The data must be given again exactly as written, with all images omitted.

═════ Data to process ═════

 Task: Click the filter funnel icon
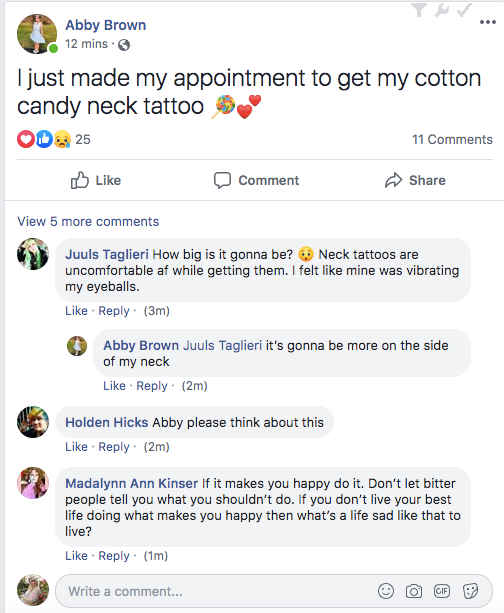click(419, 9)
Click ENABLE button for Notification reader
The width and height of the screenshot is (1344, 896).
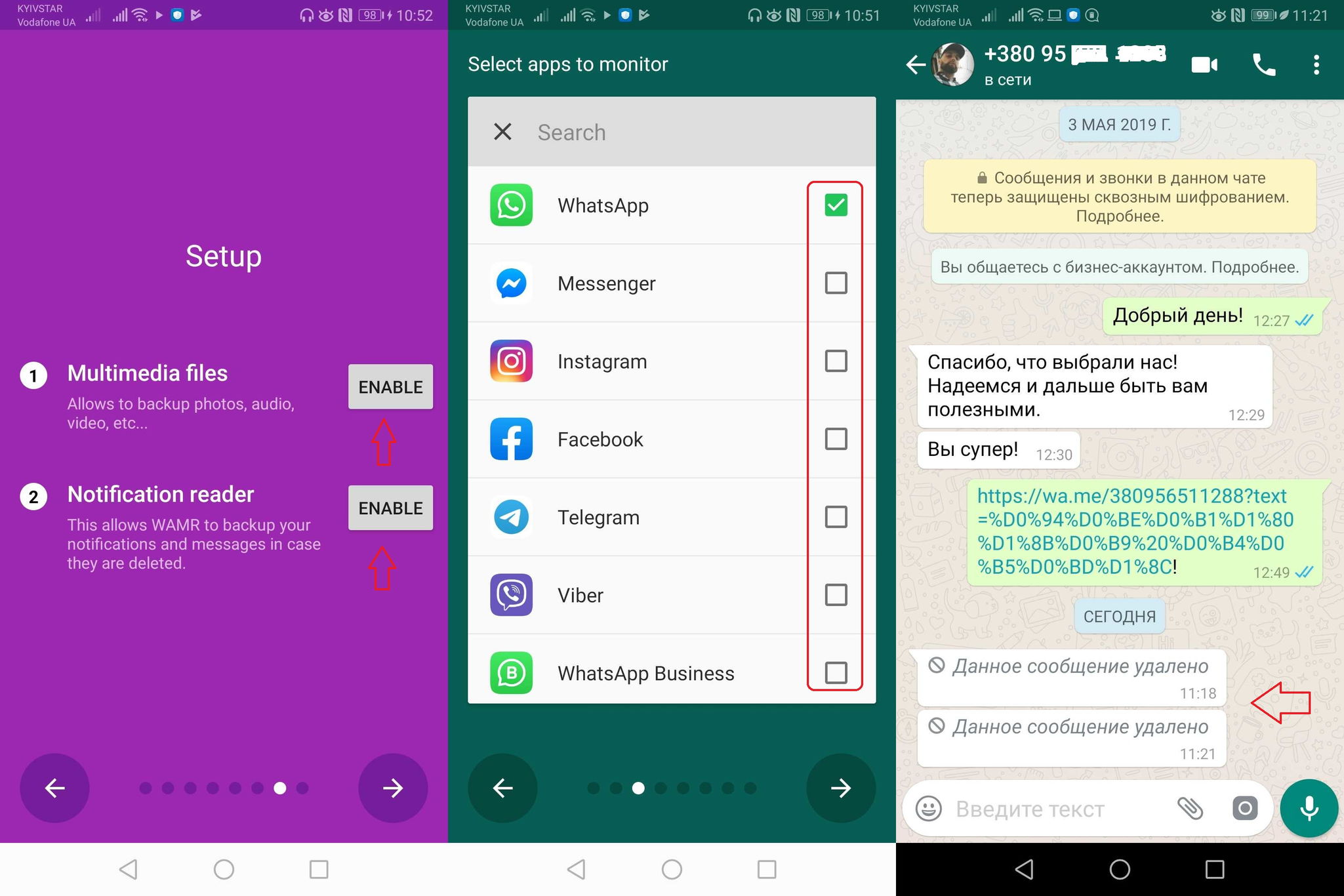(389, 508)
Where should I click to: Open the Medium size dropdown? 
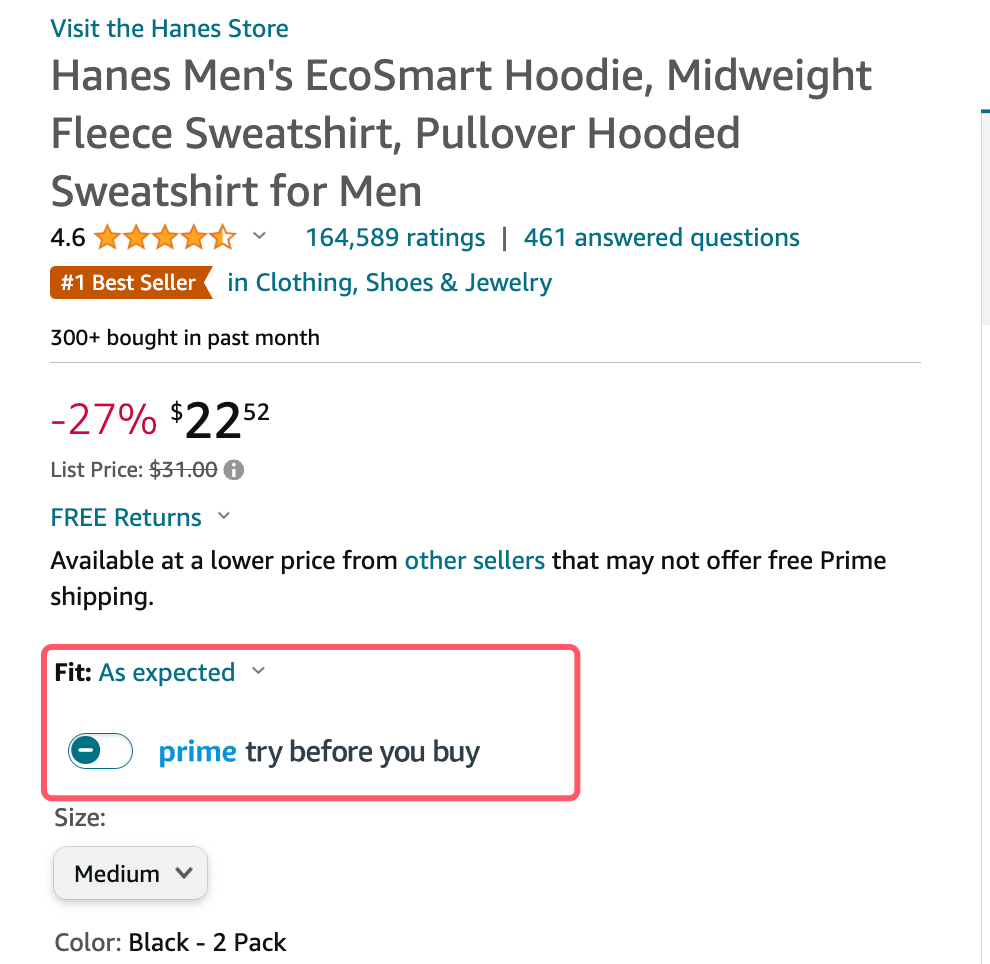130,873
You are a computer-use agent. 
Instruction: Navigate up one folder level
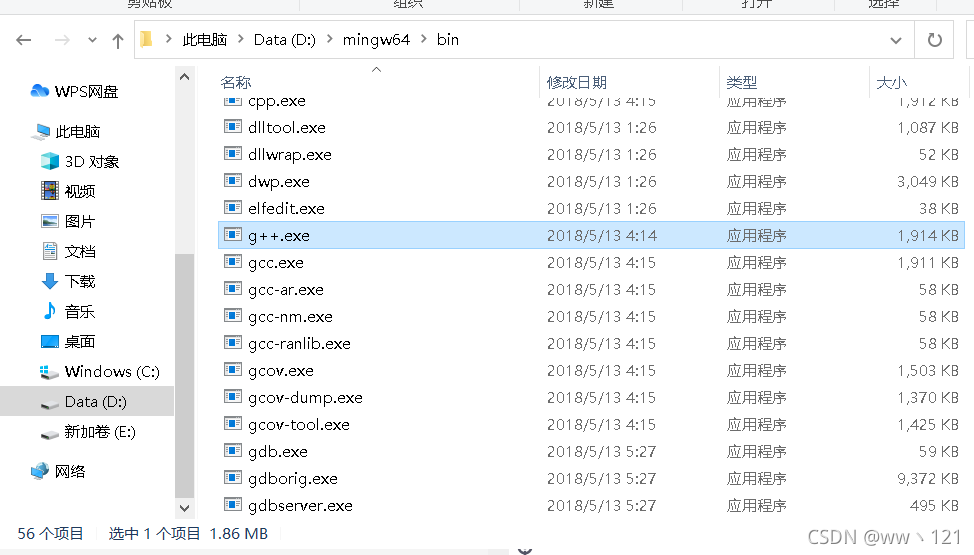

═════

_Response:_
 Task: Click the filter funnel icon
click(419, 9)
Click ENABLE button for Notification reader
The width and height of the screenshot is (1344, 896).
(389, 508)
Where should I click to: Open the Medium size dropdown? 
130,873
You are a computer-use agent. 
Instruction: Navigate up one folder level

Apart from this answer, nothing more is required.